Alex van Warmerdam  
Dutch auteur that uses colorful bizarre characters and absurd touches in all his movies, spiced with horny behaviour and some perversions, resulting in highly eccentric but not surreal black comedies and dramas. Always entertaining, a colorful and visually elegant movie-maker, but lacking in depth and satisfying conclusions or developments.

Tony Watt  
Canadian film-maker of extremely low-budget exploitation movies that go on forever, and ever and ever. These are supposedly homages to 70s grindhouse, horror and exploitation, but the movies are more like 3-hour collages of youtube mix-tapes that make use of random bad quality deleted scenes from the 70s.
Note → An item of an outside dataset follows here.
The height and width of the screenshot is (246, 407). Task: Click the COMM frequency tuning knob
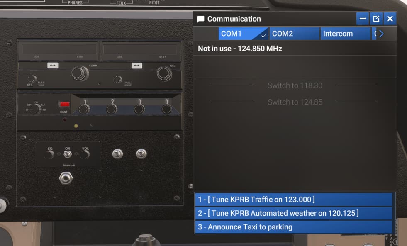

The plots are nonsensical and just wander from one silly comedic scene, to lame action, to a scene involving yet another cheesy horror/sci-fi monster, and back again, all spliced together with a slew of editing tricks, superimpositions, filters, random stolen musical snippets and silly sound effects. The dialogue is even less interesting than a Chris Seaver movie, and that's saying a lot. If you manage to make it through one of his endlessly nonsensical and A.D.D-infected movies, you will feel you wasted a whole week of your life.

Cosmotropia de Xam  
Prolific maker of art-horror collages that can't really be described as films per se. Inspired mostly by 70s-90s euro-horror like Franco, Rollin, Zulawski, Argento as well as Lynch and Kubrick, he makes films that feel very improvised, without any cohesive narrative, theme or plot. Some scenes contain references to horror plot elements but these never develop. Goth, psychedelic and industrial sounds fill the atmospheric score, and heavy editing is employed to create thick psychedelic atmosphere and imagery. Rollins comes to mind very often with his films, forgetting the plot to focus on erotica and atmospherics for long stretches, only exclusively so in his case. Actresses are dressed up in elaborate art-horror outfits and often improvise a whimsical horror scene of the day, sometimes in one-take, giggles and all, without regard to plot. A movie about a supernatural beast can suddenly veer into vampire-nun erotica or an extended psychedelic exorcism. Most scenes in his movies are simply improvised whims in the street and then edited to look psychedelic. Locations are often picked merely because they were featured in films by directors mentioned above. And esoteric/occult imagery is used often inspired by Kenneth Anger. In short, his pretentious creations feel like someone who overdosed on euro-horror but couldn't be bothered to write a screenplay and just wants to film the various horror imagery in his head. As such, I can't call them surreal movies since there are no themes, symbolism, dream-logic, or even mystery, but art-horror experimental visual collages. Compared to this guy, even Matthew Barney used describable themes. It's so random that it's not even spooky and it's not structured nor crafted carefully enough to be oneiric. And earlier movies are even more purely visual than later ones. To review his collages would be a description of a random sequence of images and scenes. In his own words: "I don't plan".

Ivan Zuccon  
Italian director of unusual horror movies that eschew cliches, and that are often based on Lovecraft. He has a penchant for shifting between times, places, stories or realities, blending several stories together, and this mixed with his approach of using unexplained supernatural phenomena and nonsensical oddities often create either a muddled confusion, or a nightmarishly strange experience depending on the story.